**WHAT THE EXERCISE ASKS:** Convert the items in the part that opens with the line containing "Like artmeholy's comment with the small heart" and closes with the line containing "The image size is (705, 200)." into a JSON list of strings, one string per line and no blank lines. Leave the pictures out of the answer.

**RECORDS SUPPLIED:**
##########
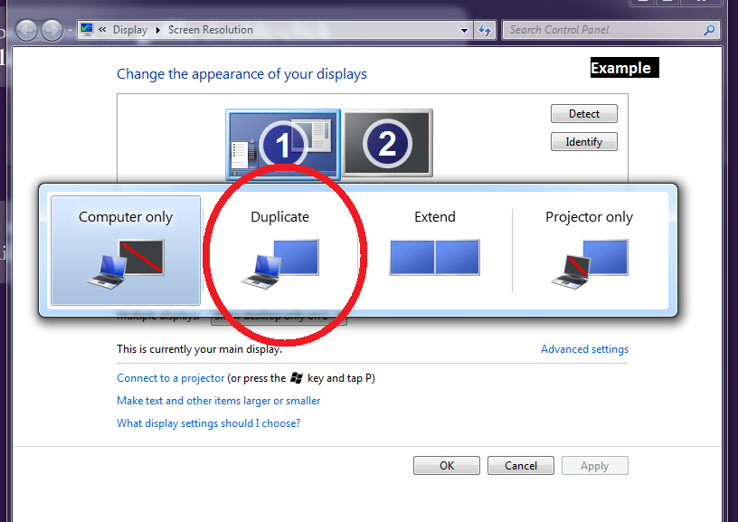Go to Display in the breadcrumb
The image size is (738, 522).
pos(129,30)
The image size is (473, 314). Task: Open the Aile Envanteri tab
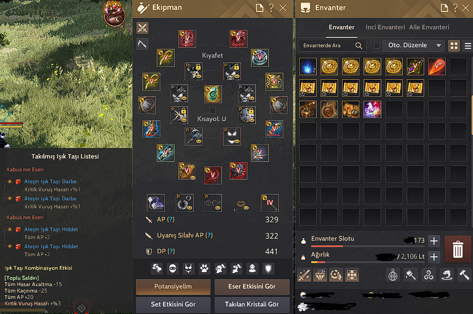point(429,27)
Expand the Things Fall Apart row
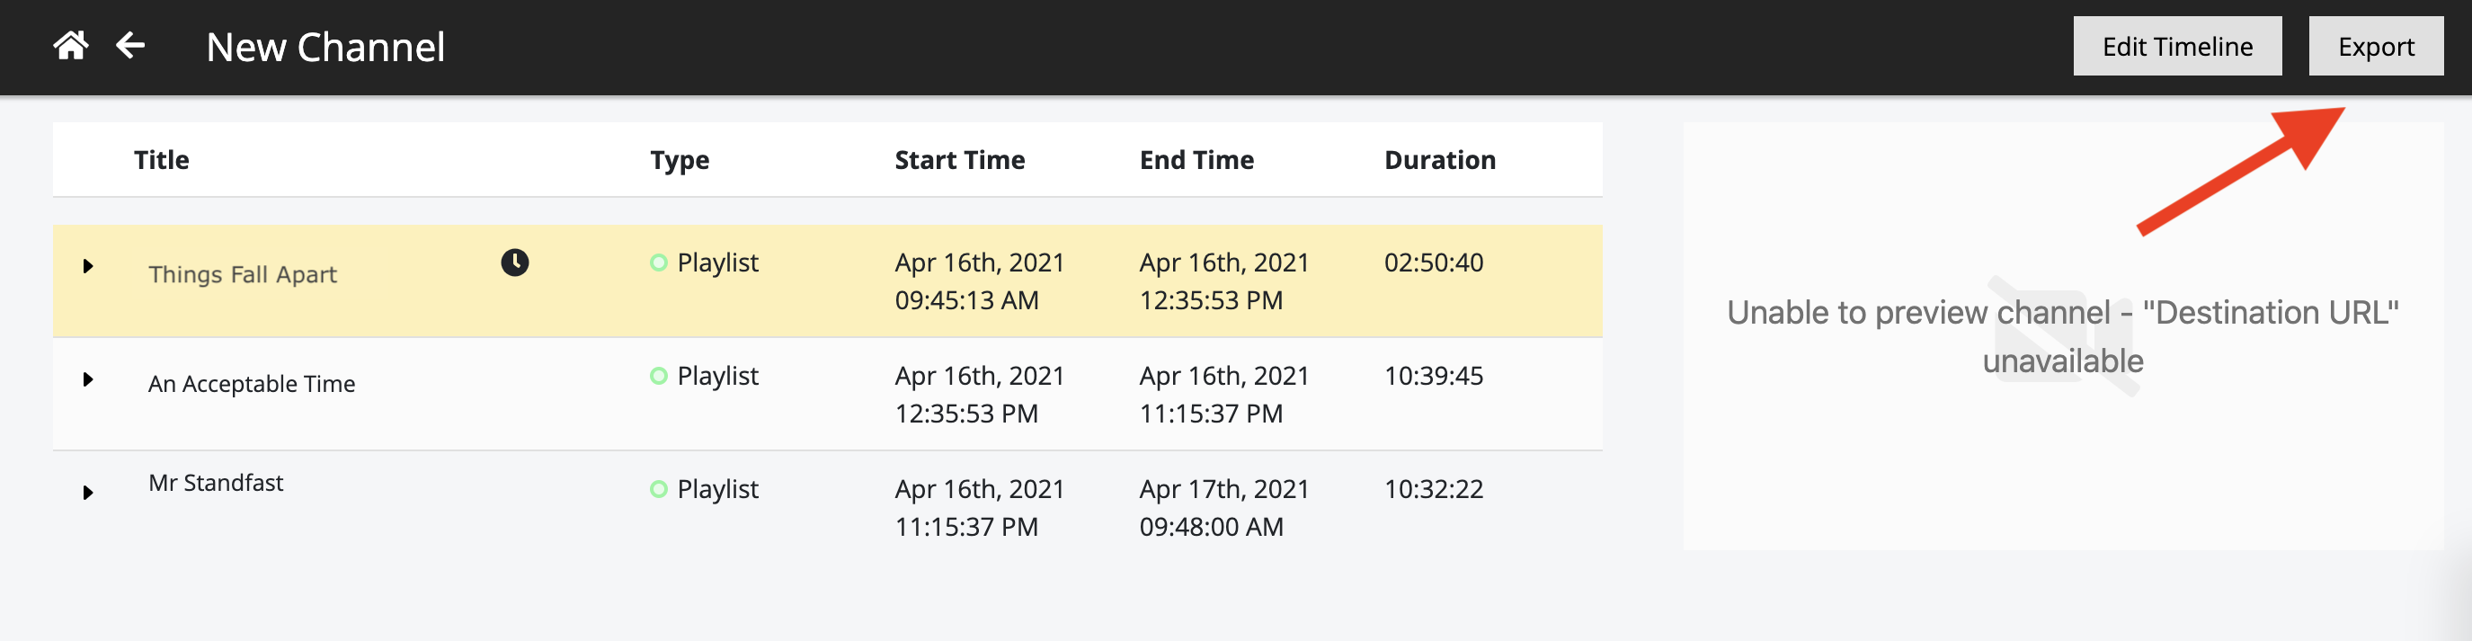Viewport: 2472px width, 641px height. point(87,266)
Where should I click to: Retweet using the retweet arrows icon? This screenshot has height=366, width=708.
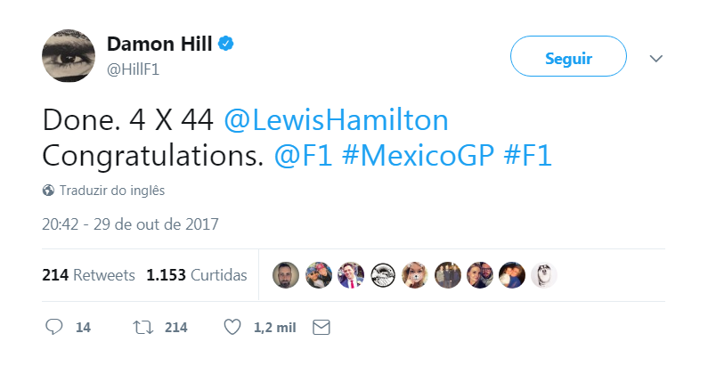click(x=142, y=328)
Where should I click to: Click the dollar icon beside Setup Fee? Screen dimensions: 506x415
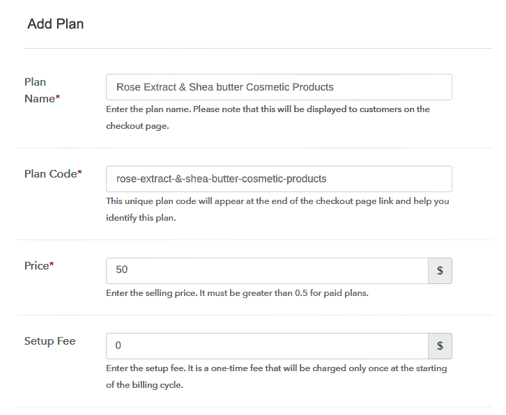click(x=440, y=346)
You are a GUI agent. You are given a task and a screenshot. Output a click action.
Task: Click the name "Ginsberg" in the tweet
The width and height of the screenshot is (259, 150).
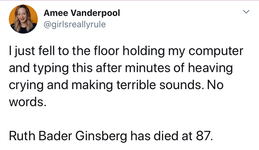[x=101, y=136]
##########
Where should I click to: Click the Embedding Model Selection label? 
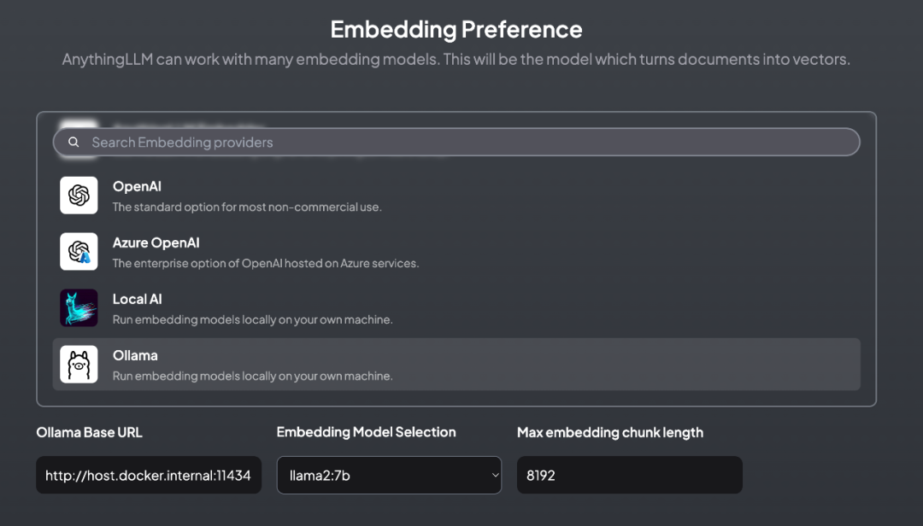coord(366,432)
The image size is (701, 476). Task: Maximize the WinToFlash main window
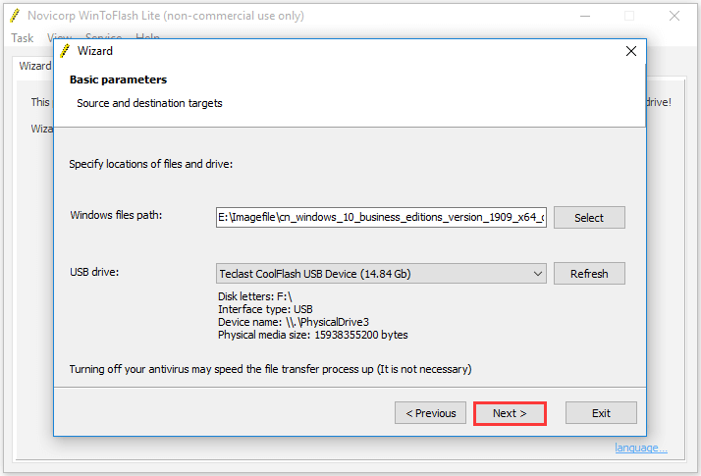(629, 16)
##########
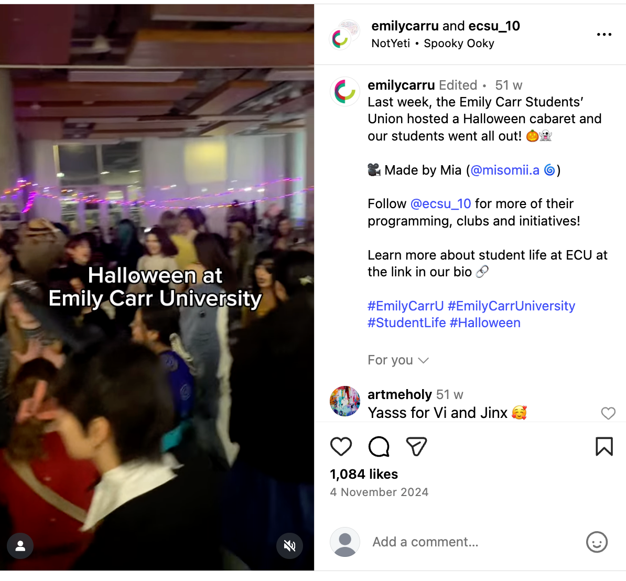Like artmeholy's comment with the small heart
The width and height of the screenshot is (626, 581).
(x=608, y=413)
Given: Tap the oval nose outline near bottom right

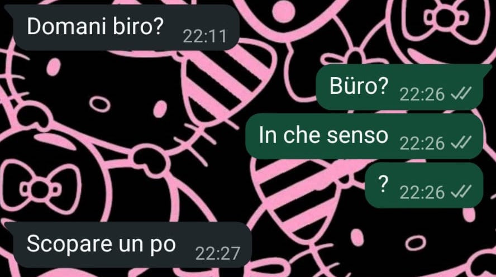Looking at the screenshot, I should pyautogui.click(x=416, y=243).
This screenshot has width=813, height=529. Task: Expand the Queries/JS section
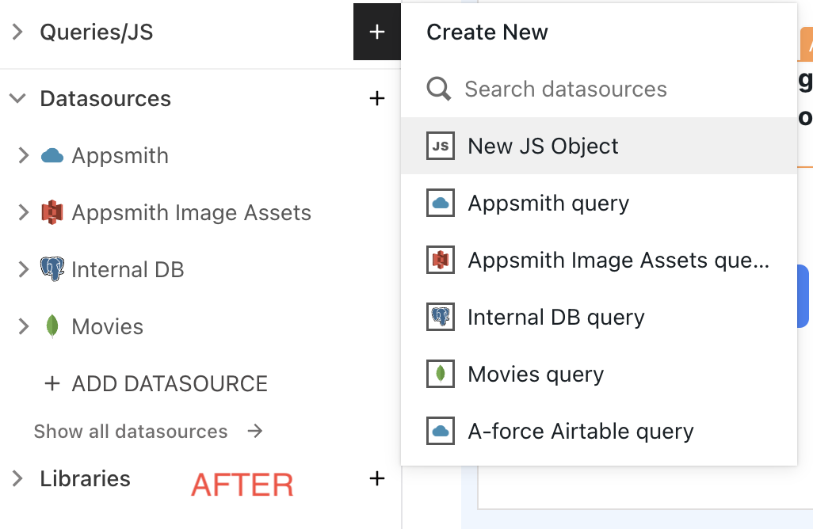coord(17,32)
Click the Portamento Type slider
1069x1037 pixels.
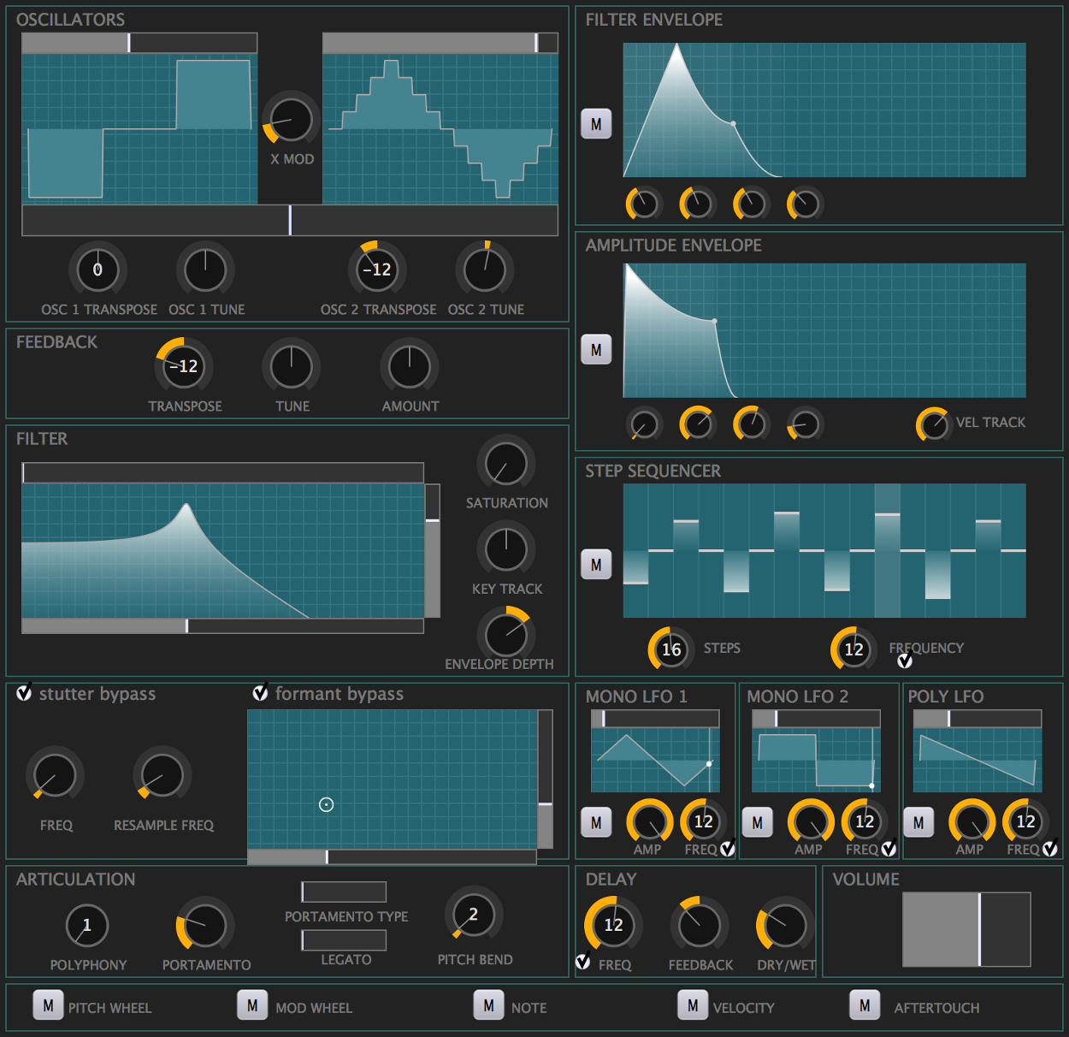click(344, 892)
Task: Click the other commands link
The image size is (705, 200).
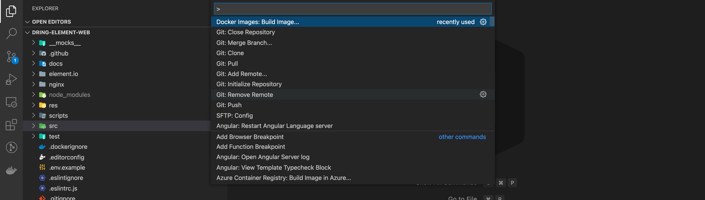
##########
**RESPONSE TO THE TASK:**
[
  "Like artmeholy's comment with the small heart",
  "The width and height of the screenshot is (626, 581).",
  "(x=608, y=413)",
  "Given: Tap the oval nose outline near bottom right",
  "Looking at the screenshot, I should pyautogui.click(x=416, y=243).",
  "This screenshot has width=813, height=529. Task: Expand the Queries/JS section",
  "coord(17,32)",
  "Click the Portamento Type slider",
  "1069x1037 pixels.",
  "click(344, 892)",
  "Task: Click the other commands link",
  "The image size is (705, 200)."
]